EXERCISE AIM | Reproduce the closing part of the entries exactly: the line with "Μίας χρήσης προστατευτική φόρμα (84, 201)" and all lines after it, ending with the last line, and nothing else.

DATASET RECORDS |
□ □ □ □
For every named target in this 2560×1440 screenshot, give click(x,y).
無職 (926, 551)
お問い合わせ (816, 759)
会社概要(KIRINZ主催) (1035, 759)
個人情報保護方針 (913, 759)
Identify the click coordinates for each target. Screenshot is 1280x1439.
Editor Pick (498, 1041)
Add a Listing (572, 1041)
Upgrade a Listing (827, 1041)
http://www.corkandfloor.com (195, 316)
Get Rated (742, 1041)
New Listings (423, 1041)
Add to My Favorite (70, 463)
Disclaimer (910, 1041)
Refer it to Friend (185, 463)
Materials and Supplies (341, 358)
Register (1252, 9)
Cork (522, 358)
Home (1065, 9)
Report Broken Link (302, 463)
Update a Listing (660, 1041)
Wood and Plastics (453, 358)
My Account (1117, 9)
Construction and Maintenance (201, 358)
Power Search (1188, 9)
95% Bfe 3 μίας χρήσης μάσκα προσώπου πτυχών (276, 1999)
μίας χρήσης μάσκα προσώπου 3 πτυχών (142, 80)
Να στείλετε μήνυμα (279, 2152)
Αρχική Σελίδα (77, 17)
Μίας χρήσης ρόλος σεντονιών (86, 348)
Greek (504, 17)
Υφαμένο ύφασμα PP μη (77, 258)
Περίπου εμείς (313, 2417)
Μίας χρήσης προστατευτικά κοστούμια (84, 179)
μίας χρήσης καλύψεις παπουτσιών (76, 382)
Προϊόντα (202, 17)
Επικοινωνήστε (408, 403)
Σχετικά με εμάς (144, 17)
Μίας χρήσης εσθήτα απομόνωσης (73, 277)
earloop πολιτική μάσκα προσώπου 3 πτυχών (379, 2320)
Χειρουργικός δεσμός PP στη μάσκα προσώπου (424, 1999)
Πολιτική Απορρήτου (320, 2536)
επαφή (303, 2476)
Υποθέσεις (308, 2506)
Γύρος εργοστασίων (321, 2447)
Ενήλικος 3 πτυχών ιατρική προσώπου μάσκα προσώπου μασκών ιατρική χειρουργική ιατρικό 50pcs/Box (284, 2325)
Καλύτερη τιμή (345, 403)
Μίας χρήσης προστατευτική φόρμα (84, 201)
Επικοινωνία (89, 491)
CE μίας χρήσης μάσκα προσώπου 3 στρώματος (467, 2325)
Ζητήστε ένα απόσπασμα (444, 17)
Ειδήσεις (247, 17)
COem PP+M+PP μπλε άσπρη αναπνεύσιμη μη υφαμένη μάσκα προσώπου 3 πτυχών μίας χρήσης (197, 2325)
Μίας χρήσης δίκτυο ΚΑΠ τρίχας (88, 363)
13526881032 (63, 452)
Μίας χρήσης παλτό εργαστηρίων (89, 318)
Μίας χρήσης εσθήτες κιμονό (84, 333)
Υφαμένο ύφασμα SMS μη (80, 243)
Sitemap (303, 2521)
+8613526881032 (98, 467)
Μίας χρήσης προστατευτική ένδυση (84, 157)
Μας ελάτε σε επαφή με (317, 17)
□ □ □ □
WRITTEN SOLUTION |
Μίας χρήσης προστατευτική φόρμα (84, 201)
Επικοινωνία (89, 491)
CE μίας χρήσης μάσκα προσώπου 3 στρώματος (467, 2325)
Ζητήστε ένα απόσπασμα (444, 17)
Ειδήσεις (247, 17)
COem PP+M+PP μπλε άσπρη αναπνεύσιμη μη υφαμένη μάσκα προσώπου 3 πτυχών μίας χρήσης (197, 2325)
Μίας χρήσης δίκτυο ΚΑΠ τρίχας (88, 363)
13526881032 (63, 452)
Μίας χρήσης παλτό εργαστηρίων (89, 318)
Μίας χρήσης εσθήτες κιμονό (84, 333)
Υφαμένο ύφασμα SMS μη (80, 243)
Sitemap (303, 2521)
+8613526881032 (98, 467)
Μίας χρήσης προστατευτική ένδυση (84, 157)
Μας ελάτε σε επαφή με (317, 17)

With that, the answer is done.